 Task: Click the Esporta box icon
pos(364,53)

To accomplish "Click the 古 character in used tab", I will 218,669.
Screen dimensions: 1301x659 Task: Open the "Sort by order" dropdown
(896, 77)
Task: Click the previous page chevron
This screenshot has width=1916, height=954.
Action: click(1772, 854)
---
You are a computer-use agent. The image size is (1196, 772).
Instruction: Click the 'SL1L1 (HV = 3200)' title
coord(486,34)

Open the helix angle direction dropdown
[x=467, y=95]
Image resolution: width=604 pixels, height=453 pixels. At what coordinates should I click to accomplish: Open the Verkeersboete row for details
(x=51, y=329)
==
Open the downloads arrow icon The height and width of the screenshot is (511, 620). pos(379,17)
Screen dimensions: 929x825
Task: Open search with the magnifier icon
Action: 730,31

▶ **EXERCISE DIRECTIONS**
Copy the items above word for word, starting at the line containing "I will 218,669." and ending at the line containing "Action: click(1772, 854)".

▶ **RESPONSE**
To accomplish "Click the 古 character in used tab", I will 218,669.
Screen dimensions: 1301x659 Task: Open the "Sort by order" dropdown
(896, 77)
Task: Click the previous page chevron
This screenshot has width=1916, height=954.
Action: click(1772, 854)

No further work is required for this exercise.